I had been living that way for years, until I woke up one day with the longing of the sea-smell that had infused the air of my memories from long ago. Longing to feel the wide chasms open below my ship, giving my stomach a lurch and a shift.
The fear hasn’t gone, but with it admiration–of both the sea and my survival of it, and the need to find my place in it again, this time perhaps more prepared–not with figureheads of mermaids and colorful lanterns, nor with the black sails of hatred and spite, but with those things that lie outside of me–the surface of the sea, and the air, and the abyss that falls both below and above it.
I do not propose to know all of the answers. This log will be, at the most, an attempt in finding those answers. I have not come out on the other side, and I don’t claim to know what it looks like. To be quite honest, I distrust most who claim they have, and give answers and absolutes–as every voyage is different, every ship came to be from different decision about the type of lumber used, about the reinforcements, about the fabric of the sails or the fuel of the engine. Every destination has different coordinates. And every voyager is a different person
It will be a test for me to positively interpret back to you the ebbs and flows, the tides and moons as they occur, and allow some insight into my interpretations, but more than anything, I encourage your own translation, in your own terms, and with your own ship.
I will spend my time adding to and taking away, constantly pushing myself towards the destination I want, fully knowing that that destination will constantly be changing, and enjoying the journey along the way. I plan to document it all here–the successful anchoring into the shores of my choosing, the unsuccessful crashes of wild storms, fires, mutinies, the times that I’m thrown overboard and have to swim back to shore, and the times that I consciously jump ship, feeling the need to succumb to the wild ocean around me. But first, we start with the building, and the taking away. The busy preparation and sea-wild anticipation.

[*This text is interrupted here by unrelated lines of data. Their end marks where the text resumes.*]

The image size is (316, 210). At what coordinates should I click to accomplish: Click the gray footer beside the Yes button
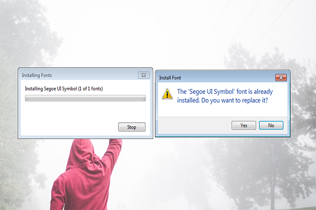click(x=193, y=125)
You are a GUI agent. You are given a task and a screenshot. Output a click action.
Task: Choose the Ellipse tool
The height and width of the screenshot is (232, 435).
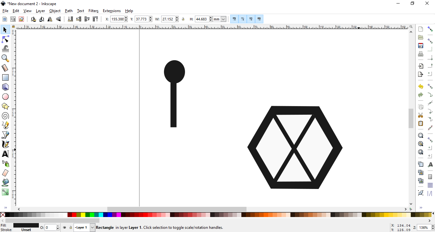coord(5,97)
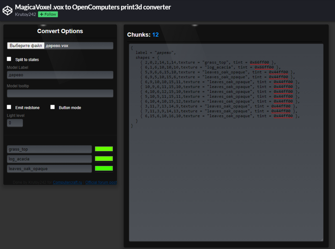
Task: Open the Krutoy242 author profile link
Action: 25,14
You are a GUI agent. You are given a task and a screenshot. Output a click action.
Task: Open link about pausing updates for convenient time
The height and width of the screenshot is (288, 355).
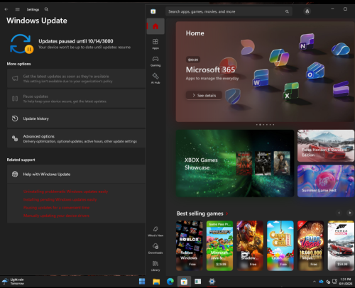click(x=56, y=208)
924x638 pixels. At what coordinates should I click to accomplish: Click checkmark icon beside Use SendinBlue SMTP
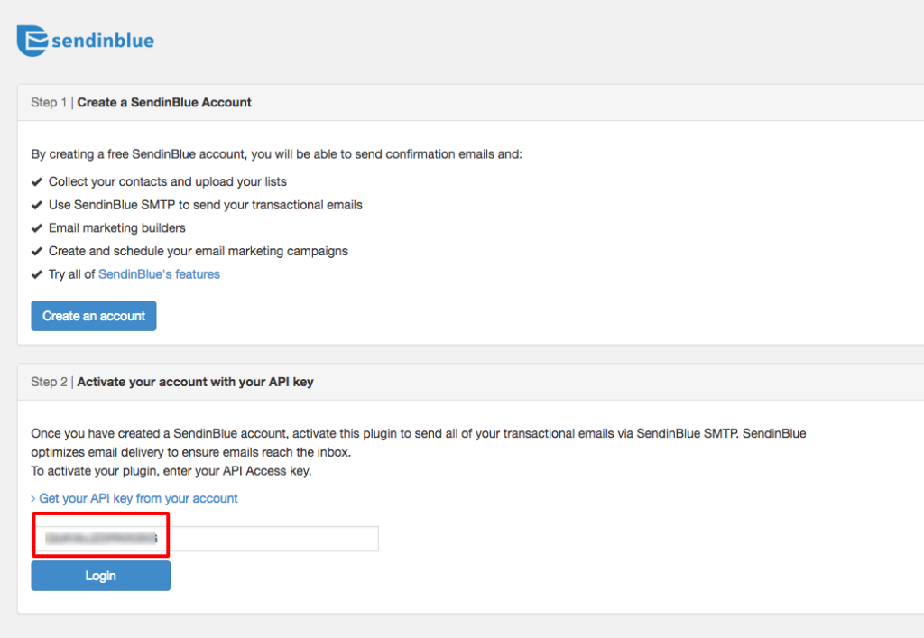pyautogui.click(x=36, y=205)
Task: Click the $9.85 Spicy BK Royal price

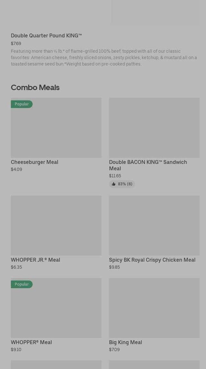Action: [115, 267]
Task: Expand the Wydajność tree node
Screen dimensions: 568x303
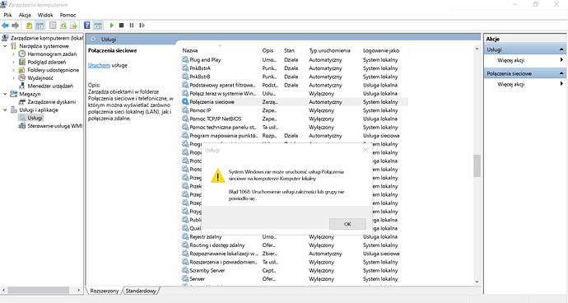Action: coord(13,78)
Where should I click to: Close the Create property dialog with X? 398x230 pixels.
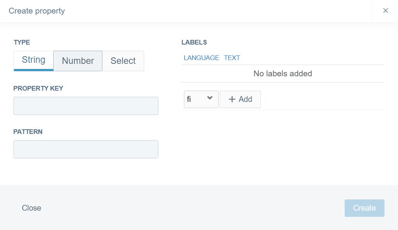pyautogui.click(x=385, y=11)
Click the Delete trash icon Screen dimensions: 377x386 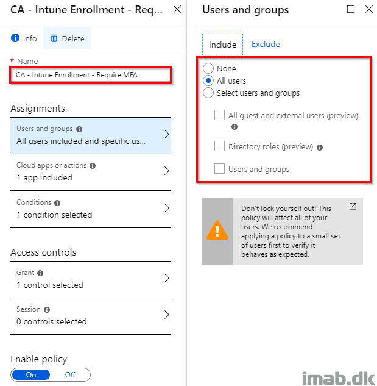[x=54, y=38]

The voyage starts with understanding my current position. Looking with absolute scrutiny at the landscape in which I reside, not focusing too much on either the rugged beauty of it’s cliffs, nor the painful drudgery of it’s dried plains–the terrifying rapids which lead to the sea, nor the ease and comfort that comes from the small hill I currently reside, that begs me now to stay. Apart, these features tell their own story, but only together do they tell mine.